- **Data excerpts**

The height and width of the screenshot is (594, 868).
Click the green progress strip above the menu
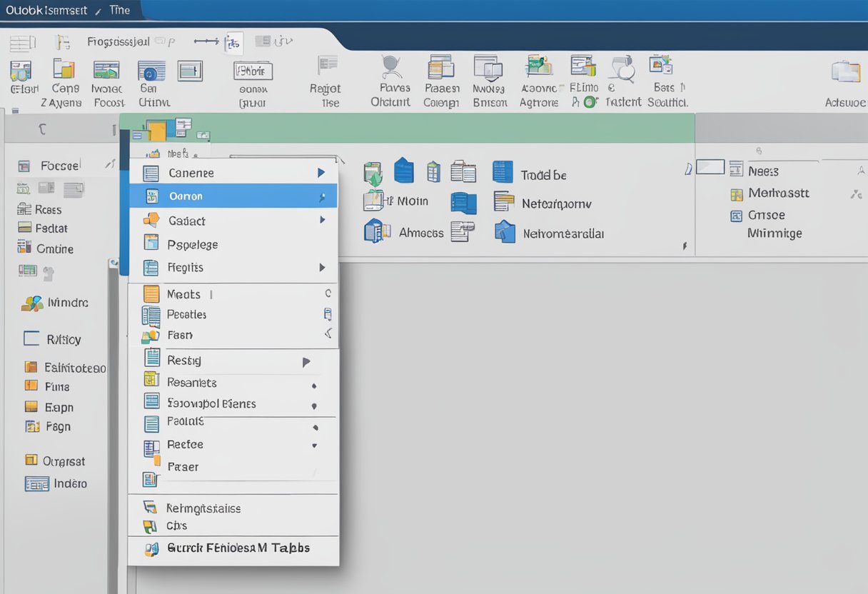pos(500,129)
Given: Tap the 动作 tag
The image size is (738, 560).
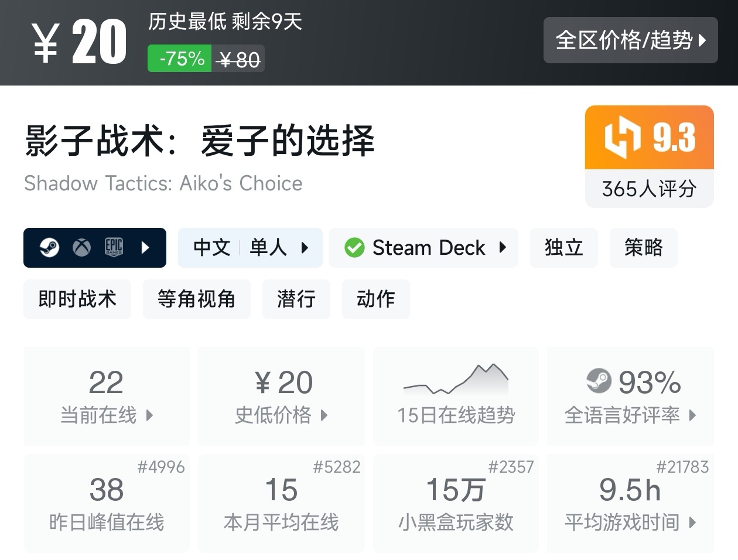Looking at the screenshot, I should click(375, 299).
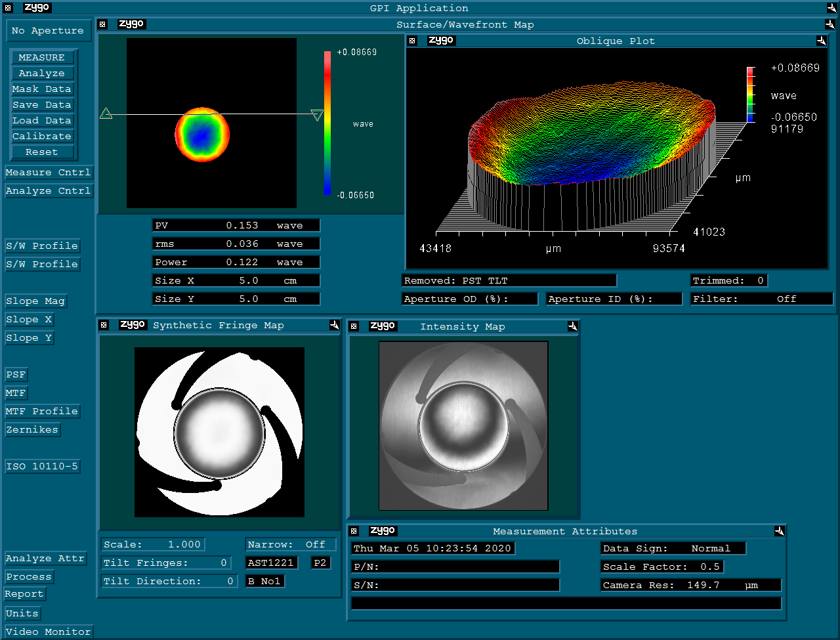
Task: Click the left triangle slice marker on map
Action: coord(106,114)

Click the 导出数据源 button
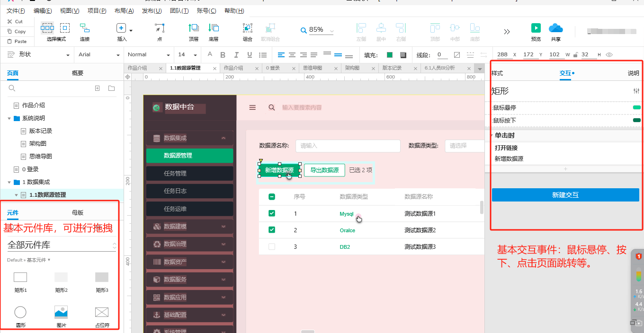tap(324, 170)
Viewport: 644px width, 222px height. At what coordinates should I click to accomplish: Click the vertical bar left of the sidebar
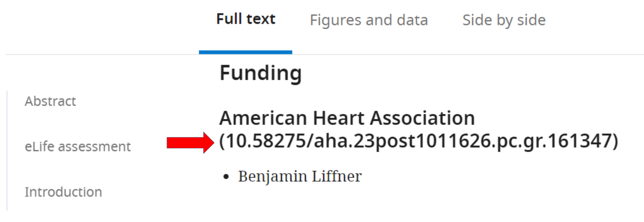pos(7,150)
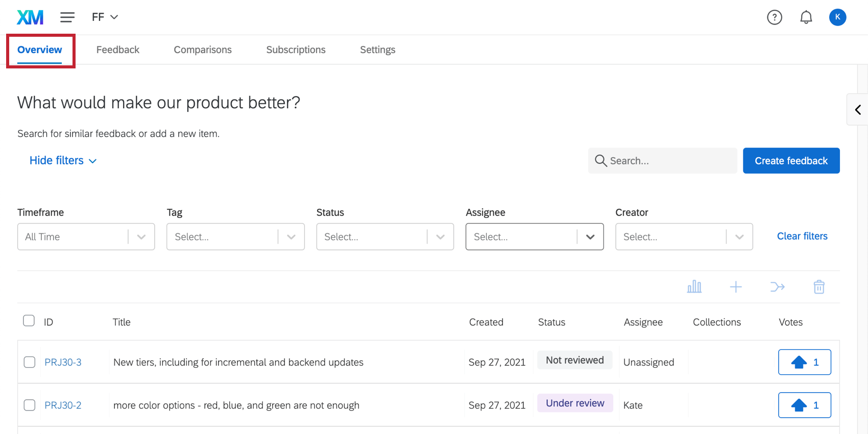The height and width of the screenshot is (434, 868).
Task: Click the trash delete icon
Action: (x=818, y=287)
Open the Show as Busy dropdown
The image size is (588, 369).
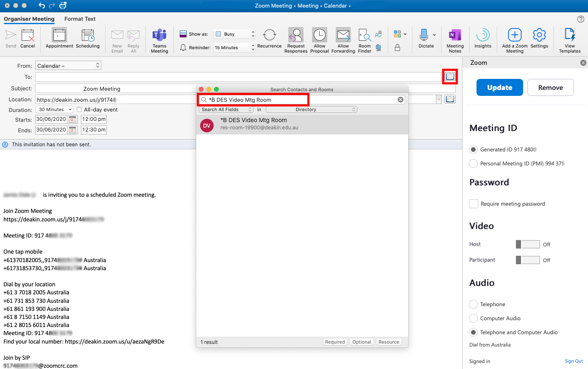pyautogui.click(x=234, y=34)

- **YOUR ASSIGNMENT**
Copy the records shown above in their entirety and exactly; images are to be left out.

- **WRITTEN RESPONSE**
The height and width of the screenshot is (594, 868).
Click the green progress strip above the menu
pos(500,129)
Given: Tap the 动作 tag
The image size is (738, 560).
Looking at the screenshot, I should click(375, 299).
Task: Click the left triangle slice marker on map
Action: coord(106,114)

Click the 导出数据源 button
tap(324, 170)
Viewport: 644px width, 222px height. At what coordinates should I click to accomplish: Click the vertical bar left of the sidebar
pos(7,150)
The height and width of the screenshot is (434, 868).
Task: Click the trash delete icon
Action: (x=818, y=287)
Open the Show as Busy dropdown
The image size is (588, 369).
pyautogui.click(x=234, y=34)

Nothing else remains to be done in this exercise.